#### [EXERCISE DIRECTIONS]
What you return must be every line below that includes the word "computer".

-- EXERCISE MATERIAL follows --

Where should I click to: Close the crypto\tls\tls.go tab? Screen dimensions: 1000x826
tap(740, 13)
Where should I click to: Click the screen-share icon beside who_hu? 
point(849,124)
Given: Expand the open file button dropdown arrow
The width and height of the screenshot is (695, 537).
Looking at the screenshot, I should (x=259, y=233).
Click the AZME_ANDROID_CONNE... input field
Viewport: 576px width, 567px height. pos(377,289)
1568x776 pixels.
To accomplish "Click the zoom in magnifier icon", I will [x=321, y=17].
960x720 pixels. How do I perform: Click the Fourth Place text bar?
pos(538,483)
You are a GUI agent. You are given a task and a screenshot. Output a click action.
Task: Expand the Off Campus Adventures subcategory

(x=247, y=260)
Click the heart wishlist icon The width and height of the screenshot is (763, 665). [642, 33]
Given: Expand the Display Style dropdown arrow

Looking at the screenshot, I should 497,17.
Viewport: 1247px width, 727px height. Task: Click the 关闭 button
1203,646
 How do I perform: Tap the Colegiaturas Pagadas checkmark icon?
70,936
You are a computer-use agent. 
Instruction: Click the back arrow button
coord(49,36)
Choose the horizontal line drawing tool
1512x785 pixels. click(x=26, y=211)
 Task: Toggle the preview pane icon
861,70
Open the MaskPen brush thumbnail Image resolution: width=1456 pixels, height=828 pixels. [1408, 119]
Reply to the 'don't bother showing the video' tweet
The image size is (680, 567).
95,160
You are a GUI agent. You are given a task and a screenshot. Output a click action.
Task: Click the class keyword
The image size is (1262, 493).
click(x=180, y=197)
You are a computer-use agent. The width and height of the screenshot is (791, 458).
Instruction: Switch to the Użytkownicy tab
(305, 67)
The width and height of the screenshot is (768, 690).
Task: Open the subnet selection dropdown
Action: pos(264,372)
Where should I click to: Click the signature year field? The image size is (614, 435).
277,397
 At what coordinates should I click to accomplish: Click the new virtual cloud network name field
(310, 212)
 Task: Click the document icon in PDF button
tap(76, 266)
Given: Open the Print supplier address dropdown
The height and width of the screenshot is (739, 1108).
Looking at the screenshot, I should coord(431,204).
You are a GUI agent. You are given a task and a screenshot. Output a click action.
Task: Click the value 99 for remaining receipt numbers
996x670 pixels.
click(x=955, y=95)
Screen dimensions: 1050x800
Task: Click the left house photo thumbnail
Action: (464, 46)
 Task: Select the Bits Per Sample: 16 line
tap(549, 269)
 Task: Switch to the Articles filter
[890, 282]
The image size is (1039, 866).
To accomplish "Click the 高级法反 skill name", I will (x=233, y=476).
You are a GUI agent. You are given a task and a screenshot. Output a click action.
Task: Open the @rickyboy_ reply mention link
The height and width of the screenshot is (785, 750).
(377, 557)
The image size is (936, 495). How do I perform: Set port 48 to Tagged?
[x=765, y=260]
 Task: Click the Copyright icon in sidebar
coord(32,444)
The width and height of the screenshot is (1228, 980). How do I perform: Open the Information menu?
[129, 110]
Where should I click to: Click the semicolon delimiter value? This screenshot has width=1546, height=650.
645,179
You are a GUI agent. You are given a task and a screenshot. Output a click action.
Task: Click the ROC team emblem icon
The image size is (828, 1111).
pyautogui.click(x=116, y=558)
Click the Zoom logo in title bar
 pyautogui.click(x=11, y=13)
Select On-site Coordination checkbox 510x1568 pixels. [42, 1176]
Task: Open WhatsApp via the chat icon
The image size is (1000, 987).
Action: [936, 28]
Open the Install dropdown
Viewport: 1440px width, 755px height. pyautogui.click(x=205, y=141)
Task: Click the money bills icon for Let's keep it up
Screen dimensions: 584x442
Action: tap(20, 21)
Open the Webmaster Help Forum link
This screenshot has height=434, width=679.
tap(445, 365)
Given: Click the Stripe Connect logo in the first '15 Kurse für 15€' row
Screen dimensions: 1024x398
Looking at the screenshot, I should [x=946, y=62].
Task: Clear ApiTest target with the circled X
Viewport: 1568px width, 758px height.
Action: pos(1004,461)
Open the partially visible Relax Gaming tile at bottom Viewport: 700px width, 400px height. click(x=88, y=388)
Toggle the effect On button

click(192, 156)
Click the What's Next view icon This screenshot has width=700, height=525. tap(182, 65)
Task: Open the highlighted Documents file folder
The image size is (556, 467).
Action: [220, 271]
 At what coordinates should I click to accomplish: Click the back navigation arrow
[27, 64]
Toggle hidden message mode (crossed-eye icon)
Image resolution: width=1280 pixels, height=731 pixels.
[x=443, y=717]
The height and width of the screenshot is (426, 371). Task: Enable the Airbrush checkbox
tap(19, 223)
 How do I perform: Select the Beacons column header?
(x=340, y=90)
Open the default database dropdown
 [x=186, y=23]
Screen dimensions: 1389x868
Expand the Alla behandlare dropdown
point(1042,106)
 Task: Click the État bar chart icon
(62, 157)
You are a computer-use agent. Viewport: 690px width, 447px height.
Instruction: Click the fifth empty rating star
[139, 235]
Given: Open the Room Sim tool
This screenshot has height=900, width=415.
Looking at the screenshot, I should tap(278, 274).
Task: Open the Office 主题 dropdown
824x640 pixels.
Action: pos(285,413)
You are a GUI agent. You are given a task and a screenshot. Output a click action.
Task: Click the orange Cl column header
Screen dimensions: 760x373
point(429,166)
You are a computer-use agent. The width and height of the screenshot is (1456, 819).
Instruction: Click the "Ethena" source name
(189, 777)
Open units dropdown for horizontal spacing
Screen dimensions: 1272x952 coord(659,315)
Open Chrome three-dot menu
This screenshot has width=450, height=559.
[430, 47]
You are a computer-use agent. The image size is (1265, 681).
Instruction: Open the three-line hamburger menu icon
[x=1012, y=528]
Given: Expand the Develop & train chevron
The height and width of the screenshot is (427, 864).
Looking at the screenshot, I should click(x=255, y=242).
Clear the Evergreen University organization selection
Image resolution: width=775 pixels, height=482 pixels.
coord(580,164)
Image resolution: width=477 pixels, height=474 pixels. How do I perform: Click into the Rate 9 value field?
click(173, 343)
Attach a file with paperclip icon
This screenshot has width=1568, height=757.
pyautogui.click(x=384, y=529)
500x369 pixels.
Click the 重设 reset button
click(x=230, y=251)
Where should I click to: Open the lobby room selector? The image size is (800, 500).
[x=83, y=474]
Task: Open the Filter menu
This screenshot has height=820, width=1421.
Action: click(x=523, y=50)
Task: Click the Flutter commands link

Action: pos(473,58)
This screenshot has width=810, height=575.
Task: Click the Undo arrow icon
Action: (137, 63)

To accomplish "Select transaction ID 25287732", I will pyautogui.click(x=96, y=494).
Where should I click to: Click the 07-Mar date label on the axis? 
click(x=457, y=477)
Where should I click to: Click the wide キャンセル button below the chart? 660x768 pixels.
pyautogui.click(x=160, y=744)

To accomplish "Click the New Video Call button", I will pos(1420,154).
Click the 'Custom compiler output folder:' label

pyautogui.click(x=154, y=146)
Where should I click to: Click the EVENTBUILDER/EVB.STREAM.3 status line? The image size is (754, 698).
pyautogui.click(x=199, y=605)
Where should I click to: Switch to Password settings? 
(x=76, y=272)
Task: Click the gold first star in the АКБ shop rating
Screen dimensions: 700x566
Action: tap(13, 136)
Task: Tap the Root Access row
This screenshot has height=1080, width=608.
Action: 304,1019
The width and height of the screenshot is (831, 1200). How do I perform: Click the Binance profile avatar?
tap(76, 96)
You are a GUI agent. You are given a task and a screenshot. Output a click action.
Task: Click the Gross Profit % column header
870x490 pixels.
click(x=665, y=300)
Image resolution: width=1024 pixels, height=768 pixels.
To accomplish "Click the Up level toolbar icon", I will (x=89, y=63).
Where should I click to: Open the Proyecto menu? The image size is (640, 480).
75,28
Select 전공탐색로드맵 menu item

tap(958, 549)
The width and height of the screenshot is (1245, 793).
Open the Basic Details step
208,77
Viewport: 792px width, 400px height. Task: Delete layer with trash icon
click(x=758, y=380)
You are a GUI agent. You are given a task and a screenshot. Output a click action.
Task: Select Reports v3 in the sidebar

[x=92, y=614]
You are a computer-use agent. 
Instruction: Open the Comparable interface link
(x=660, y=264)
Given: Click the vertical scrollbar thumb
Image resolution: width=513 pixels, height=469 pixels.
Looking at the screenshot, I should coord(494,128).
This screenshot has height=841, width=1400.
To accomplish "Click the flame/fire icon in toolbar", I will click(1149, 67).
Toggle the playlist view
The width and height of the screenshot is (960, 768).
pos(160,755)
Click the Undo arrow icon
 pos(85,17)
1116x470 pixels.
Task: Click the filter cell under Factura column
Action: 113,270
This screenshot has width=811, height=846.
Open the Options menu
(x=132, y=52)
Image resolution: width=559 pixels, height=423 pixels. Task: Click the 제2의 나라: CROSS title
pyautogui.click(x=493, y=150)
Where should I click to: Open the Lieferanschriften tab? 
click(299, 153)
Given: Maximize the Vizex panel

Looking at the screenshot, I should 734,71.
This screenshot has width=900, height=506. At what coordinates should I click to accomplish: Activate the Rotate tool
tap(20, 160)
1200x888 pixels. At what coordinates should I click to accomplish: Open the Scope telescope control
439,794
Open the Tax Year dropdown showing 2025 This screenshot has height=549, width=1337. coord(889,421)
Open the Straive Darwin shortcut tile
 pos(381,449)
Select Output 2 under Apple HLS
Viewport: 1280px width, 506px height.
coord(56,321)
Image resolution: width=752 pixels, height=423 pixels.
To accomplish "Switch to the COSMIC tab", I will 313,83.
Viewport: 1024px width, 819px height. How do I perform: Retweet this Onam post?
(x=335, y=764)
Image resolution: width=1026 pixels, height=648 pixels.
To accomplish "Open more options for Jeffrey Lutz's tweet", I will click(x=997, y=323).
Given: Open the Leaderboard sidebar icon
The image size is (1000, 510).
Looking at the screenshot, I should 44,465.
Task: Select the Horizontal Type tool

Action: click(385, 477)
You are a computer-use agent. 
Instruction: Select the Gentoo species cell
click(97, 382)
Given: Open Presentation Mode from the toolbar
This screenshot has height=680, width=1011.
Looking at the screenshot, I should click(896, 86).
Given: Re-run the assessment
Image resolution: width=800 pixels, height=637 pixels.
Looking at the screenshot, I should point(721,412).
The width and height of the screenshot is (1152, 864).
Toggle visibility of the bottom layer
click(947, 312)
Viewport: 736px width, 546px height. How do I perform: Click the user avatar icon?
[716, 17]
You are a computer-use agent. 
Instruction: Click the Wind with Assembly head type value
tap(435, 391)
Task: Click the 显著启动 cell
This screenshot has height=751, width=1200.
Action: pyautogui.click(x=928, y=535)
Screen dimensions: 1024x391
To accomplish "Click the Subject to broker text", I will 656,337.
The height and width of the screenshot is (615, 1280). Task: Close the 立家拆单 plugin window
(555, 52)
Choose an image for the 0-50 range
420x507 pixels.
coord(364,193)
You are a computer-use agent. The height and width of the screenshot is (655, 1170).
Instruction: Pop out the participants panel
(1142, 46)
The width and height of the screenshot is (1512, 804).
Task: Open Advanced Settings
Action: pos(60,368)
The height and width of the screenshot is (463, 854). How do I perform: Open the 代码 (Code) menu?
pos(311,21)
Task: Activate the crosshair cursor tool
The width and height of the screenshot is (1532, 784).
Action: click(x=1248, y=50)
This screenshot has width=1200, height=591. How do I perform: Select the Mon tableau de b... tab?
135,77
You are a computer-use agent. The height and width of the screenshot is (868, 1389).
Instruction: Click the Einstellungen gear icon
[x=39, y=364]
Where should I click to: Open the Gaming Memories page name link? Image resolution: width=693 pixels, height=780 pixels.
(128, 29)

-- EXERCISE MATERIAL concluded --

#### [SOLVED PROBLEM]
You are a computer-use agent. 
You are a computer-use agent. The width and height of the screenshot is (791, 458).
You are a computer-use agent. Viewport: 690px width, 447px height.
You are a computer-use agent. The width and height of the screenshot is (1456, 819).
You are a computer-use agent. The image size is (1265, 681).
You are a computer-use agent. 
You are a computer-use agent. 
You are a computer-use agent. 
You are a computer-use agent. The height and width of the screenshot is (655, 1170).
You are a computer-use agent. The height and width of the screenshot is (868, 1389).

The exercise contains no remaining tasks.